* _WHAT YOU ARE ASKED TO DO_: Search the entries for the word "page" and pull out each line that has it.

*** Opening DATA EXCERPTS ***

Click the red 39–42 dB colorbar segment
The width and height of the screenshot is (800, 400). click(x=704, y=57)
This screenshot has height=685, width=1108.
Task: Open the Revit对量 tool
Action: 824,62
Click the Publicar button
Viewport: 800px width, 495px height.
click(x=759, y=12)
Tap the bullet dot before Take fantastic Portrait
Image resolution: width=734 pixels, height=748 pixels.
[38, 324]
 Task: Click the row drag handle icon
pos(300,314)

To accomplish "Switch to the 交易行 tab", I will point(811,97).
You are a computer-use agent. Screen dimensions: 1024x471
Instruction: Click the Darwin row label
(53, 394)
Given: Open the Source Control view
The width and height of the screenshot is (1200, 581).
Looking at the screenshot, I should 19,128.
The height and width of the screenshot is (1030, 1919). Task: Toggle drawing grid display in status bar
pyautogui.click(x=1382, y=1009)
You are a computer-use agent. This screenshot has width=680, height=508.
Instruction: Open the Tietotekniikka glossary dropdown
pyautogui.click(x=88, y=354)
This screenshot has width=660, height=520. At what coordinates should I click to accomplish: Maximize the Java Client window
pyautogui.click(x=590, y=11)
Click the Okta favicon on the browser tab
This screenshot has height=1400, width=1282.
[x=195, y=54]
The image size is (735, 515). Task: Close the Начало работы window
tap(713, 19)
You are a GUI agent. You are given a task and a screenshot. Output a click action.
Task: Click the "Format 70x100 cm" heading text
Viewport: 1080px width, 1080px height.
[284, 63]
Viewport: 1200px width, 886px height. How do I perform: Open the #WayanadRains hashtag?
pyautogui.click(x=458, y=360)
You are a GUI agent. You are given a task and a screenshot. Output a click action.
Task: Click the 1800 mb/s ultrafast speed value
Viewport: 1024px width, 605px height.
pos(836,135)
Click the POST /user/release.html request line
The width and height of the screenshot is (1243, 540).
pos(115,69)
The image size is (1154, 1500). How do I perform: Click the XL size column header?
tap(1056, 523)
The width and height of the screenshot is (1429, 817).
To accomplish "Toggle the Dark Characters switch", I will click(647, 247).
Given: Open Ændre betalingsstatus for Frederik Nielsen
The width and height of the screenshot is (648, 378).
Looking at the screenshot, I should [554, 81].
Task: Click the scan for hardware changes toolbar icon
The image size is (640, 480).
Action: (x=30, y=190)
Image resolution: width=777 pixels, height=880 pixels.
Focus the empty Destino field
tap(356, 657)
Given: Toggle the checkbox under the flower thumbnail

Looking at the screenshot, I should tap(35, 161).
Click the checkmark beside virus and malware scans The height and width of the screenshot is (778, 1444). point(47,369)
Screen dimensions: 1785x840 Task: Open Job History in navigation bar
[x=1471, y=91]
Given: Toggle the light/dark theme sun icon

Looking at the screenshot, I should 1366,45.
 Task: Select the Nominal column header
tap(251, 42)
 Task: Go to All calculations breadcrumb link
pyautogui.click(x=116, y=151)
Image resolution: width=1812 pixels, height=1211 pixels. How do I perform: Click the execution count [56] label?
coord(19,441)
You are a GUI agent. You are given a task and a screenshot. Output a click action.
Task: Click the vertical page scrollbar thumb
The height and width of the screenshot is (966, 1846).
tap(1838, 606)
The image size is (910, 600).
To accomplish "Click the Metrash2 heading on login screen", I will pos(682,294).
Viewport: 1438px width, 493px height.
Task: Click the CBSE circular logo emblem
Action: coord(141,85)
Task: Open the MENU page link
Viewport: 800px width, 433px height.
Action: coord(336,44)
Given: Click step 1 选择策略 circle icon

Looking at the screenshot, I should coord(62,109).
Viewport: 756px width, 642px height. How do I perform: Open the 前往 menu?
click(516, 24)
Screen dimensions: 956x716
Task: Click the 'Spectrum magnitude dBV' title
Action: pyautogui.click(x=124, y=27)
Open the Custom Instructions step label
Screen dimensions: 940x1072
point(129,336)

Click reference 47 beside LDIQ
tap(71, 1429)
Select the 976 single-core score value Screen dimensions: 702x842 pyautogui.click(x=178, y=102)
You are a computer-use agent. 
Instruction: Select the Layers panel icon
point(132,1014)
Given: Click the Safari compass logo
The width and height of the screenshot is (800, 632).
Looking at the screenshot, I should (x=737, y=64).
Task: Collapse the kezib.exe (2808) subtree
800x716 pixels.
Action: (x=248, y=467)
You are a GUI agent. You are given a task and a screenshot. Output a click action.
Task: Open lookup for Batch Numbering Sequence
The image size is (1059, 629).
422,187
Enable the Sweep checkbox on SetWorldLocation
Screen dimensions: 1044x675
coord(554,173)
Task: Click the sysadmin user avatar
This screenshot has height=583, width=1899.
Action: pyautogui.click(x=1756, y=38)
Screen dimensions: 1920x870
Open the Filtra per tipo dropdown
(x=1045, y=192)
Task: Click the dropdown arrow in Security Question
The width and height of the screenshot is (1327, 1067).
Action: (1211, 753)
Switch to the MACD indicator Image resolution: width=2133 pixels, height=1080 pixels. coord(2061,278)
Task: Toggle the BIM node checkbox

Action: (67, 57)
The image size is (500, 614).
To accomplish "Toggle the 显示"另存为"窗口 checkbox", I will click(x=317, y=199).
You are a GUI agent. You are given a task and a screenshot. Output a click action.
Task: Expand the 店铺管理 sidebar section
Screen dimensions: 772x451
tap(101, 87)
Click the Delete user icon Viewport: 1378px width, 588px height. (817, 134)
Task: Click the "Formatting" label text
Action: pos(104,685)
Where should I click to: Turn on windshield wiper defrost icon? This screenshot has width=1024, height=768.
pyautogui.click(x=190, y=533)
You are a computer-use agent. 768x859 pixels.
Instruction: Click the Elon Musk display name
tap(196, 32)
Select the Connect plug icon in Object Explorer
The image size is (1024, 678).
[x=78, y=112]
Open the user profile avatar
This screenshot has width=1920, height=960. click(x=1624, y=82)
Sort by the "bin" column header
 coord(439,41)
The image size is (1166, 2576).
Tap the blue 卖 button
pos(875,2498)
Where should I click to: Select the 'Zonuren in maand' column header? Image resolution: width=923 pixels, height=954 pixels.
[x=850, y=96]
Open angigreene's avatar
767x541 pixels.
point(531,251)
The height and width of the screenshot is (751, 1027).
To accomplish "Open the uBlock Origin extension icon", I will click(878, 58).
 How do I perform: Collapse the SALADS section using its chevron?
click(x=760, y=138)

*** Closing DATA EXCERPTS ***

* _ANSWER SPACE_:
Task: Click the vertical page scrollbar thumb
Task: Open the MENU page link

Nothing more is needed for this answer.